— Begin Extracted entries —
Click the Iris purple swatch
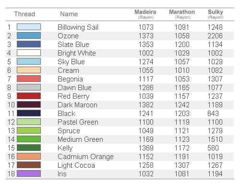The height and width of the screenshot is (184, 240). pos(29,173)
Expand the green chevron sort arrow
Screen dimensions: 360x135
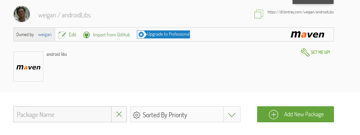point(232,115)
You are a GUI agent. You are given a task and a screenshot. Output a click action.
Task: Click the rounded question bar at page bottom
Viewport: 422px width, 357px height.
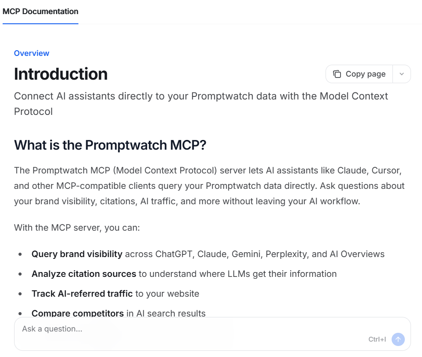[211, 333]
— End Extracted entries —
Aim
Rewrite every line of the records above as a numbered list, skipping blank lines. Leave the pictures out.

Completed task
1. Click the Iris purple swatch
2. The height and width of the screenshot is (184, 240). pos(29,173)
3. Expand the green chevron sort arrow
4. Screen dimensions: 360x135
5. point(232,115)
6. You are a GUI agent. You are given a task and a screenshot. Output a click action.
7. Task: Click the rounded question bar at page bottom
8. Viewport: 422px width, 357px height.
9. [211, 333]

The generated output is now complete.